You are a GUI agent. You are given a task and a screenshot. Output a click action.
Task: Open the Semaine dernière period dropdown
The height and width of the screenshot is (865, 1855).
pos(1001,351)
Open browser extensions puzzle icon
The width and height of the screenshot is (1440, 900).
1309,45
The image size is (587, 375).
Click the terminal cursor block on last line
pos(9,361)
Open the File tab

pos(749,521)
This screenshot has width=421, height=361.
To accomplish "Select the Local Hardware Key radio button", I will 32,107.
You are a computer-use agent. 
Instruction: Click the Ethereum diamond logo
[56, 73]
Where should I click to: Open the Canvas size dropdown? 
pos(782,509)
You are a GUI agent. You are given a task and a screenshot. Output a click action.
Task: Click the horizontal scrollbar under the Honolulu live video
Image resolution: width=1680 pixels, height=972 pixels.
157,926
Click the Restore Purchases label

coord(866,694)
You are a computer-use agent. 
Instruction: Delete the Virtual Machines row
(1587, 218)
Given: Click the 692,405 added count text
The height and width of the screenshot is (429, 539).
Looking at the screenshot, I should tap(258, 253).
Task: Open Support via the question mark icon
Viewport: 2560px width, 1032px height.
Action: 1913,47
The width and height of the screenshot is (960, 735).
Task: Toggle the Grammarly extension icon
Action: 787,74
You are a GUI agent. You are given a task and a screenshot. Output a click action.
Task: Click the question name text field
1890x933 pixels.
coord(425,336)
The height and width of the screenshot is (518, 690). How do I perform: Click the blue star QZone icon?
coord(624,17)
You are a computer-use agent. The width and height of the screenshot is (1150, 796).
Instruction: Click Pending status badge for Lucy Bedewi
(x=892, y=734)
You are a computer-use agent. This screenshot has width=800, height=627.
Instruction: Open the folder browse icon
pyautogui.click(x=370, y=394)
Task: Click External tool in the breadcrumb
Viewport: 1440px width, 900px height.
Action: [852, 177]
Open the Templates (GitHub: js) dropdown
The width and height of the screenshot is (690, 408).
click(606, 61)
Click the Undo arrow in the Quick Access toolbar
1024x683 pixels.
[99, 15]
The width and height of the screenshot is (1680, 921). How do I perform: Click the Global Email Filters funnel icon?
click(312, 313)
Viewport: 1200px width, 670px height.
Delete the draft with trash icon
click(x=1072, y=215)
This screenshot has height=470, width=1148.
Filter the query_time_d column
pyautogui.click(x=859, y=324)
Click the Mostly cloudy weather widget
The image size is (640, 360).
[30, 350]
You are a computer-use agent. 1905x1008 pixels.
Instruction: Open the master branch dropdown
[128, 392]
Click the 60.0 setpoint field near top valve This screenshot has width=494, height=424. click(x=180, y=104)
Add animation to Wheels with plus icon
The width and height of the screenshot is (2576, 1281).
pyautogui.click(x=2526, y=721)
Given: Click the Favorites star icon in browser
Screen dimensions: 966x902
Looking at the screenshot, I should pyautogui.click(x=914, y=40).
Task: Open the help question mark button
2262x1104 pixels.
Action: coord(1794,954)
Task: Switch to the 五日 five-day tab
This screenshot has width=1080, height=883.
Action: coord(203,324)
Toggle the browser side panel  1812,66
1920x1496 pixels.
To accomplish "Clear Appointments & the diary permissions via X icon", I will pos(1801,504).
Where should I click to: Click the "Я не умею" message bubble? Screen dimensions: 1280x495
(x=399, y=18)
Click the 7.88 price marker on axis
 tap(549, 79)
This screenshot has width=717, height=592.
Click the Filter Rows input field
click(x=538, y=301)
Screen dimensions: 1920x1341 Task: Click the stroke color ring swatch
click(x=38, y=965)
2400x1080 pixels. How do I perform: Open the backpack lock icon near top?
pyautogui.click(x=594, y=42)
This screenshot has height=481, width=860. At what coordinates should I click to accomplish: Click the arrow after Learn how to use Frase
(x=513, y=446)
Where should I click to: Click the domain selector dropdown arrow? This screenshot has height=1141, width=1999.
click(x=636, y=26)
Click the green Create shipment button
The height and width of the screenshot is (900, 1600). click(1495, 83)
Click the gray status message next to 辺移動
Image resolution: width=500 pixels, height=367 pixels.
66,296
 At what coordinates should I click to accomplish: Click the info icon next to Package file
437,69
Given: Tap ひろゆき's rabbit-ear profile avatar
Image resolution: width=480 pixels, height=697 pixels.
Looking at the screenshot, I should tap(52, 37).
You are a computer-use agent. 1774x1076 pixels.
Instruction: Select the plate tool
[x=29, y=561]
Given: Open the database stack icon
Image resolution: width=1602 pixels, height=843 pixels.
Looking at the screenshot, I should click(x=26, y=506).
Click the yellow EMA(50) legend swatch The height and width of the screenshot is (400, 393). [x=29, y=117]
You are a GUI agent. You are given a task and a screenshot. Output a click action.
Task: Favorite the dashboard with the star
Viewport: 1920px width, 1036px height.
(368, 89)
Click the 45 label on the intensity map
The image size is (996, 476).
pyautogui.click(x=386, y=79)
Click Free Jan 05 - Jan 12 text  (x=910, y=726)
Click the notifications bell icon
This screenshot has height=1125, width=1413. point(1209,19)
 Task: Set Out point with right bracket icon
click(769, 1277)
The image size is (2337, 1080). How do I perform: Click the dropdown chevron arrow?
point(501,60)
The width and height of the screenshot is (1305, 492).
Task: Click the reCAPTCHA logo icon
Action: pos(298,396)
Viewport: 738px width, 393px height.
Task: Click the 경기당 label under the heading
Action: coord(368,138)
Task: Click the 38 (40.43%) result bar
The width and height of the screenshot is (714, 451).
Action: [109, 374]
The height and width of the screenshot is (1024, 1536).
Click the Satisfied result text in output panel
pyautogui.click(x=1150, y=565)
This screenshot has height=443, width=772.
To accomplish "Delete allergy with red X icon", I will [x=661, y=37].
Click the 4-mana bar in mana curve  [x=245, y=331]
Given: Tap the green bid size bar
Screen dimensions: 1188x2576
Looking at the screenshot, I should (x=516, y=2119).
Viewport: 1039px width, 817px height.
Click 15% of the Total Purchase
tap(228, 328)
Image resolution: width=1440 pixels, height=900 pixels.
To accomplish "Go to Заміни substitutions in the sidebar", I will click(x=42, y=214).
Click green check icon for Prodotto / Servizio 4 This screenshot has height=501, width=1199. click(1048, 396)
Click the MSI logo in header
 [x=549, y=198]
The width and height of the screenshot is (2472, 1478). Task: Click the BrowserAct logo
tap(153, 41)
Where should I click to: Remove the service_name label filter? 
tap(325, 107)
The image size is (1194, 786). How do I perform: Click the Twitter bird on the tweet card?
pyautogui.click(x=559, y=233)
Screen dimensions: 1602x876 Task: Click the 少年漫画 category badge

▶ **Stated goal**: Edit the records above by changing every "GUI agent" to "screen agent", leaving everything else unchanged.

▶ **Result of this exercise**:
You are a screen agent. You are given a task and a screenshot. Output a click action.
Task: Open the Semaine dernière period dropdown
The height and width of the screenshot is (865, 1855).
pos(1001,351)
Open browser extensions puzzle icon
The width and height of the screenshot is (1440, 900).
1309,45
The image size is (587, 375).
Click the terminal cursor block on last line
pos(9,361)
Open the File tab

pos(749,521)
This screenshot has width=421, height=361.
To accomplish "Select the Local Hardware Key radio button", I will 32,107.
You are a computer-use agent. 
Instruction: Click the Ethereum diamond logo
[56, 73]
Where should I click to: Open the Canvas size dropdown? 
pos(782,509)
You are a screen agent. You are given a task and a screenshot. Output a click action.
Task: Click the horizontal scrollbar under the Honolulu live video
Image resolution: width=1680 pixels, height=972 pixels.
157,926
Click the Restore Purchases label

coord(866,694)
You are a computer-use agent. 
Instruction: Delete the Virtual Machines row
(1587, 218)
Given: Click the 692,405 added count text
The height and width of the screenshot is (429, 539).
Looking at the screenshot, I should tap(258, 253).
Task: Open Support via the question mark icon
Viewport: 2560px width, 1032px height.
Action: 1913,47
The width and height of the screenshot is (960, 735).
Task: Toggle the Grammarly extension icon
Action: 787,74
You are a screen agent. You are given a task and a screenshot. Output a click action.
Task: Click the question name text field
1890x933 pixels.
coord(425,336)
The height and width of the screenshot is (518, 690). How do I perform: Click the blue star QZone icon?
coord(624,17)
You are a computer-use agent. The width and height of the screenshot is (1150, 796).
Instruction: Click Pending status badge for Lucy Bedewi
(x=892, y=734)
You are a computer-use agent. This screenshot has width=800, height=627.
Instruction: Open the folder browse icon
pyautogui.click(x=370, y=394)
Task: Click External tool in the breadcrumb
Viewport: 1440px width, 900px height.
Action: [852, 177]
Open the Templates (GitHub: js) dropdown
The width and height of the screenshot is (690, 408).
click(606, 61)
Click the Undo arrow in the Quick Access toolbar
1024x683 pixels.
[99, 15]
The width and height of the screenshot is (1680, 921). How do I perform: Click the Global Email Filters funnel icon?
click(312, 313)
Viewport: 1200px width, 670px height.
Delete the draft with trash icon
click(x=1072, y=215)
This screenshot has height=470, width=1148.
Filter the query_time_d column
pyautogui.click(x=859, y=324)
Click the Mostly cloudy weather widget
The image size is (640, 360).
[30, 350]
You are a computer-use agent. 1905x1008 pixels.
Instruction: Open the master branch dropdown
[128, 392]
Click the 60.0 setpoint field near top valve This screenshot has width=494, height=424. click(x=180, y=104)
Add animation to Wheels with plus icon
The width and height of the screenshot is (2576, 1281).
pyautogui.click(x=2526, y=721)
Given: Click the Favorites star icon in browser
Screen dimensions: 966x902
Looking at the screenshot, I should pyautogui.click(x=914, y=40).
Task: Open the help question mark button
2262x1104 pixels.
Action: coord(1794,954)
Task: Switch to the 五日 five-day tab
This screenshot has width=1080, height=883.
Action: coord(203,324)
Toggle the browser side panel  1812,66
1920x1496 pixels.
To accomplish "Clear Appointments & the diary permissions via X icon", I will pos(1801,504).
Where should I click to: Click the "Я не умею" message bubble? Screen dimensions: 1280x495
(x=399, y=18)
Click the 7.88 price marker on axis
 tap(549, 79)
This screenshot has width=717, height=592.
Click the Filter Rows input field
click(x=538, y=301)
Screen dimensions: 1920x1341 Task: Click the stroke color ring swatch
click(x=38, y=965)
2400x1080 pixels. How do I perform: Open the backpack lock icon near top?
pyautogui.click(x=594, y=42)
This screenshot has height=481, width=860. At what coordinates should I click to accomplish: Click the arrow after Learn how to use Frase
(x=513, y=446)
Where should I click to: Click the domain selector dropdown arrow? This screenshot has height=1141, width=1999.
click(x=636, y=26)
Click the green Create shipment button
The height and width of the screenshot is (900, 1600). click(1495, 83)
Click the gray status message next to 辺移動
Image resolution: width=500 pixels, height=367 pixels.
66,296
 At what coordinates should I click to accomplish: Click the info icon next to Package file
437,69
Given: Tap ひろゆき's rabbit-ear profile avatar
Image resolution: width=480 pixels, height=697 pixels.
Looking at the screenshot, I should tap(52, 37).
You are a computer-use agent. 1774x1076 pixels.
Instruction: Select the plate tool
[x=29, y=561]
Given: Open the database stack icon
Image resolution: width=1602 pixels, height=843 pixels.
Looking at the screenshot, I should click(x=26, y=506).
Click the yellow EMA(50) legend swatch The height and width of the screenshot is (400, 393). [x=29, y=117]
You are a screen agent. You are given a task and a screenshot. Output a click action.
Task: Favorite the dashboard with the star
Viewport: 1920px width, 1036px height.
(368, 89)
Click the 45 label on the intensity map
The image size is (996, 476).
pyautogui.click(x=386, y=79)
Click Free Jan 05 - Jan 12 text  (x=910, y=726)
Click the notifications bell icon
This screenshot has height=1125, width=1413. point(1209,19)
 Task: Set Out point with right bracket icon
click(769, 1277)
The image size is (2337, 1080). How do I perform: Click the dropdown chevron arrow?
point(501,60)
The width and height of the screenshot is (1305, 492).
Task: Click the reCAPTCHA logo icon
Action: pos(298,396)
Viewport: 738px width, 393px height.
Task: Click the 경기당 label under the heading
Action: coord(368,138)
Task: Click the 38 (40.43%) result bar
The width and height of the screenshot is (714, 451).
Action: [109, 374]
The height and width of the screenshot is (1024, 1536).
Click the Satisfied result text in output panel
pyautogui.click(x=1150, y=565)
This screenshot has height=443, width=772.
To accomplish "Delete allergy with red X icon", I will [x=661, y=37].
Click the 4-mana bar in mana curve  [x=245, y=331]
Given: Tap the green bid size bar
Screen dimensions: 1188x2576
Looking at the screenshot, I should (x=516, y=2119).
Viewport: 1039px width, 817px height.
Click 15% of the Total Purchase
tap(228, 328)
Image resolution: width=1440 pixels, height=900 pixels.
To accomplish "Go to Заміни substitutions in the sidebar", I will click(x=42, y=214).
Click green check icon for Prodotto / Servizio 4 This screenshot has height=501, width=1199. click(1048, 396)
Click the MSI logo in header
 [x=549, y=198]
The width and height of the screenshot is (2472, 1478). Task: Click the BrowserAct logo
tap(153, 41)
Where should I click to: Remove the service_name label filter? 
tap(325, 107)
The image size is (1194, 786). How do I perform: Click the Twitter bird on the tweet card?
pyautogui.click(x=559, y=233)
Screen dimensions: 1602x876 Task: Click the 少年漫画 category badge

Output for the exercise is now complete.